**Aim of the exercise:** In the records that follow, find each line with the word "Locate" and copy it.
****************************************
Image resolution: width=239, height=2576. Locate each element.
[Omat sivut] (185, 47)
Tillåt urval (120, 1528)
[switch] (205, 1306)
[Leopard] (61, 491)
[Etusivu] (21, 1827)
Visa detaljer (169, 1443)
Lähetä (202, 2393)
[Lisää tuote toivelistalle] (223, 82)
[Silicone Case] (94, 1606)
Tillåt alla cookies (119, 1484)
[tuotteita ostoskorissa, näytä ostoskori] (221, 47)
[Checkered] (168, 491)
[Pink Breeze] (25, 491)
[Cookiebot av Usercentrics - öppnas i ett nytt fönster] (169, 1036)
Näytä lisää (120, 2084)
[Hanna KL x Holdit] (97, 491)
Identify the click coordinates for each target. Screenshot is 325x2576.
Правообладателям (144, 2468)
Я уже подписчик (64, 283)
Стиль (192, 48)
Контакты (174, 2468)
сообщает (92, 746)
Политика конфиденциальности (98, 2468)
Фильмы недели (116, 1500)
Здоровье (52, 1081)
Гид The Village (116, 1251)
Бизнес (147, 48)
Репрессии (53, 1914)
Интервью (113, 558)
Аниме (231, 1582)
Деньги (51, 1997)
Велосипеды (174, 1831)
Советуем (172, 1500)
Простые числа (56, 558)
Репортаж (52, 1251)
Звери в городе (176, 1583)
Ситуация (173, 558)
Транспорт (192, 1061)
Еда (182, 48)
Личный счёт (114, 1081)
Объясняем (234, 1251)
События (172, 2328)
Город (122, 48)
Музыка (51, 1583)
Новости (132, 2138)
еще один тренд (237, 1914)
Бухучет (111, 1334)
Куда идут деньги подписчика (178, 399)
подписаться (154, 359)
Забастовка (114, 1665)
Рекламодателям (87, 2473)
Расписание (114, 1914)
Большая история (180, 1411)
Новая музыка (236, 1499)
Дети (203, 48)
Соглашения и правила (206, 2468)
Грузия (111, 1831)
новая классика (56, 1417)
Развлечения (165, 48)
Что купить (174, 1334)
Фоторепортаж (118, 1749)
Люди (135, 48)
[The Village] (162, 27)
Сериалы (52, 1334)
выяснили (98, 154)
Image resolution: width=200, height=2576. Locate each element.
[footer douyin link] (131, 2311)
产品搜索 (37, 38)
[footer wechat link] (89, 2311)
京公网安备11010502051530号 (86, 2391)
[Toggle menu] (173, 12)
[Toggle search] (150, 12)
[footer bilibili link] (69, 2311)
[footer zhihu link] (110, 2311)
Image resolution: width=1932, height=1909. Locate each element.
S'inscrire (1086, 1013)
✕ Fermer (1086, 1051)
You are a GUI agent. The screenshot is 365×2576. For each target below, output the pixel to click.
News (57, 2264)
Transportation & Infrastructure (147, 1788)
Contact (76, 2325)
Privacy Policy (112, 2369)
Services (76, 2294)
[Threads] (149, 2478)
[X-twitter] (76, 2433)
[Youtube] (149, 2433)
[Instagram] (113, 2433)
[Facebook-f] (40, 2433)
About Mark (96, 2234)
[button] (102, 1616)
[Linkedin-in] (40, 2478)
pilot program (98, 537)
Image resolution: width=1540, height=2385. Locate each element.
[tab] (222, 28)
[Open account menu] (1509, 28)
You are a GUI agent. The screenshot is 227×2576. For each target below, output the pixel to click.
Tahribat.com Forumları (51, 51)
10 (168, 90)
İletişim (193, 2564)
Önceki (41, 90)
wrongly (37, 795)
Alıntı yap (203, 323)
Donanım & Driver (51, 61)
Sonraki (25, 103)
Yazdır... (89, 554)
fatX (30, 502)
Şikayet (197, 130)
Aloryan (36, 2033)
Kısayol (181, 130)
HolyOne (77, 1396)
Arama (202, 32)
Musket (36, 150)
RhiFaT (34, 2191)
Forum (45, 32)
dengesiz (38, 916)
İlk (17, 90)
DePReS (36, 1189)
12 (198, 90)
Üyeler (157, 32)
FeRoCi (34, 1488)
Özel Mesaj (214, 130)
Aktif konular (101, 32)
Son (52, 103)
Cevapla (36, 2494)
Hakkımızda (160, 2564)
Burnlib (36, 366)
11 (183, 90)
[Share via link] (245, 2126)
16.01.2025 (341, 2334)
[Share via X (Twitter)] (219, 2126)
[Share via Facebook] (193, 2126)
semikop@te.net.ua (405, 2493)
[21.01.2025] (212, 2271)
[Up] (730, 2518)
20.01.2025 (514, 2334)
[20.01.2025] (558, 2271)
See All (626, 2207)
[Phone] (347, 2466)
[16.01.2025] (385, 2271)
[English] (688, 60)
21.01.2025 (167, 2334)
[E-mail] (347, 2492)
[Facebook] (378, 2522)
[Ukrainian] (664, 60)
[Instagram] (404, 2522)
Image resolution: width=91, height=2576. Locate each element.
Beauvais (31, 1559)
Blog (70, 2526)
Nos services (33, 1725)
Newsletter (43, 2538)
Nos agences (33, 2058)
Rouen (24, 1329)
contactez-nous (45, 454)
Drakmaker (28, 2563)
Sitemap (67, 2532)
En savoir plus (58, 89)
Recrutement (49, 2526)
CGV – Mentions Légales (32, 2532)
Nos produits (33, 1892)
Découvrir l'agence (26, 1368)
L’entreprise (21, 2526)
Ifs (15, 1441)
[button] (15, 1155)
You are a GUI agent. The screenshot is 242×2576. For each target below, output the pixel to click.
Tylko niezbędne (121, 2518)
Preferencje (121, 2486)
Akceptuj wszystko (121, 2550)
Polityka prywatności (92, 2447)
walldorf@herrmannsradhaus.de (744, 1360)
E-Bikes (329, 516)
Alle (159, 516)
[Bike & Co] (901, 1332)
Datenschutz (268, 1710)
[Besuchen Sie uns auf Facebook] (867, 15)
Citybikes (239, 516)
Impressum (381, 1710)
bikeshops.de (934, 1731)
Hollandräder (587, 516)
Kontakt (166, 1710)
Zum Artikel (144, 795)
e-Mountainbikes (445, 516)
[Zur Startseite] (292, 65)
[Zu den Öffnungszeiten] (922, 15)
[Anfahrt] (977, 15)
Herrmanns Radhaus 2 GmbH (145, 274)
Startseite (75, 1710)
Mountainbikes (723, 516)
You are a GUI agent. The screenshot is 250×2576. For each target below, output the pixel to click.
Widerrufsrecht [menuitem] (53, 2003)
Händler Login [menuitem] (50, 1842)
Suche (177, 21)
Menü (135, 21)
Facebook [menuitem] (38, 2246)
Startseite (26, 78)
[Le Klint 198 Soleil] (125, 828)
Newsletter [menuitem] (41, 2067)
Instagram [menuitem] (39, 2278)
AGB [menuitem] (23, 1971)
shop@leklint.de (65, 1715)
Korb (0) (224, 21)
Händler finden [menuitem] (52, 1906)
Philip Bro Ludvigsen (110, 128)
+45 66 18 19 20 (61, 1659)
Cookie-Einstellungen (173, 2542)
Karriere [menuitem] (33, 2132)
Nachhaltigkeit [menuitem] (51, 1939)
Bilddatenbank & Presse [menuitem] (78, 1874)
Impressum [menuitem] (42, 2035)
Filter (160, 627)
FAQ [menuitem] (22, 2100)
****************************************
**Solution:**
Image resolution: width=239, height=2576. Locate each element.
Image resolution: width=200, height=2576. Locate each element.
Image resolution: width=1932, height=1909. Locate each element.
Image resolution: width=1540, height=2385. Locate each element.
Image resolution: width=91, height=2576. Locate each element.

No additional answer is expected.